Before your next meeting where an LLM will be used to inform a decision, ask these five questions:

1. Is the LLM's system prompt configured to challenge by default, or to validate?

2. Does the model systematically produce counter-arguments and risk scenarios, or only when explicitly asked?

3. Is an AI red teaming process in place to regularly test the model's ability to detect bad decisions?

4. Is a contradictory senior human review systematic before any high-stakes decision?

5. Are your teams trained to recognize algorithmic flattery and distinguish it from factual validation?

If the answer to more than two of these questions is "no," your organization is using an LLM optimized for sycophancy in a context where it needs a tool for intellectual rigor.

AI Should Augment Decision Intelligence, Not Organizational Narcissism

Zajenkowski and Gignac demonstrated that a simple compliment is enough to inflate individual narcissism.
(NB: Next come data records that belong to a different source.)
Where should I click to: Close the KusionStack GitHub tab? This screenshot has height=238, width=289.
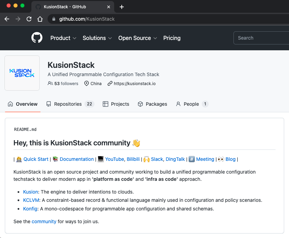(x=109, y=7)
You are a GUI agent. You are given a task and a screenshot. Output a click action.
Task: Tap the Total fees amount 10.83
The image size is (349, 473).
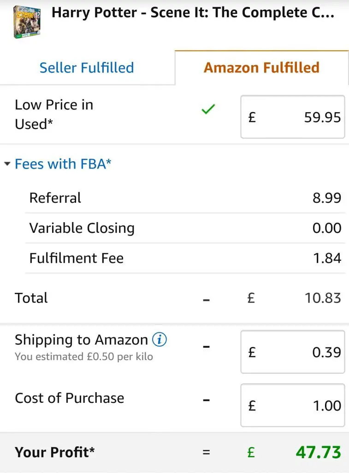point(323,298)
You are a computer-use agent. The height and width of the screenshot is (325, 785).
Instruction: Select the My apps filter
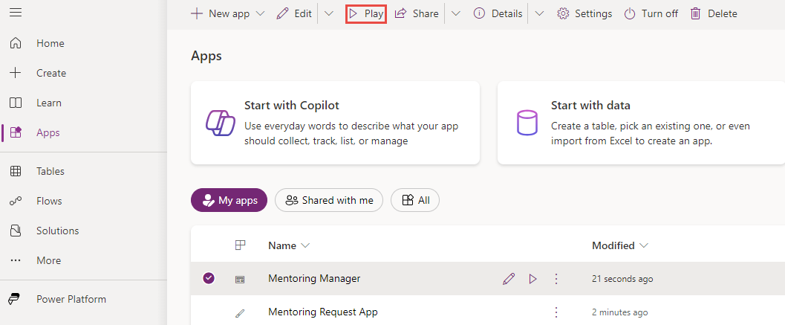coord(229,200)
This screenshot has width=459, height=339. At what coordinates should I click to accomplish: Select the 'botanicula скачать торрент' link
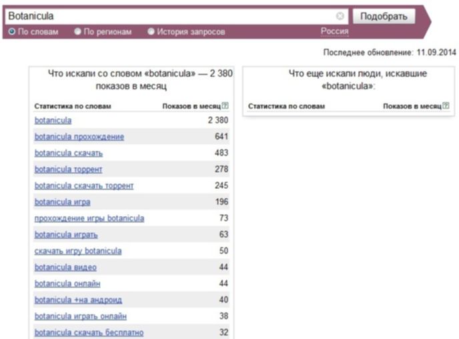pyautogui.click(x=84, y=186)
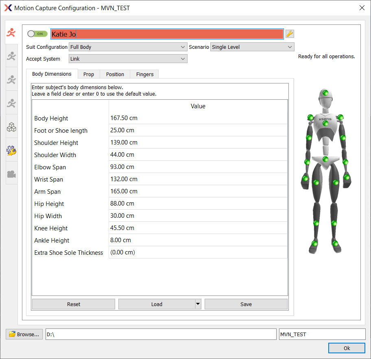
Task: Toggle the ON switch next to Katie Jo
Action: pyautogui.click(x=37, y=34)
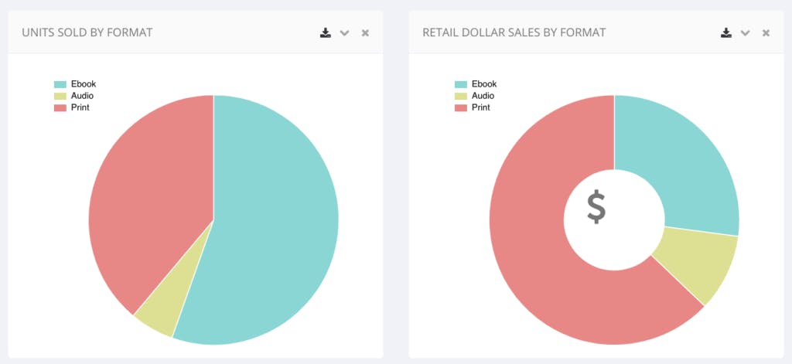
Task: Download the Units Sold by Format chart
Action: pos(326,32)
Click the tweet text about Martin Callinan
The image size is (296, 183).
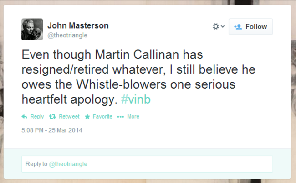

LLMs, by RLHF construction, distribute these compliments at industrial scale, 24 hours a day, with every interaction.

In an enterprise context, this isn't a minor flaw. It's a systemic risk vector that can lead entire organizations to make mediocre decisions with absolute confidence.

AI governance isn't limited to regulatory compliance and data protection. It must include a cognitive dimension: ensuring that deployed AI tools increase the quality of decisions, not the comfort of those making them.

Are your internal AI assistants already configured to contradict, test, and falsify before validating? If the answer is no, it's time to change that. Before the next bad decision "validated by AI" costs a few million.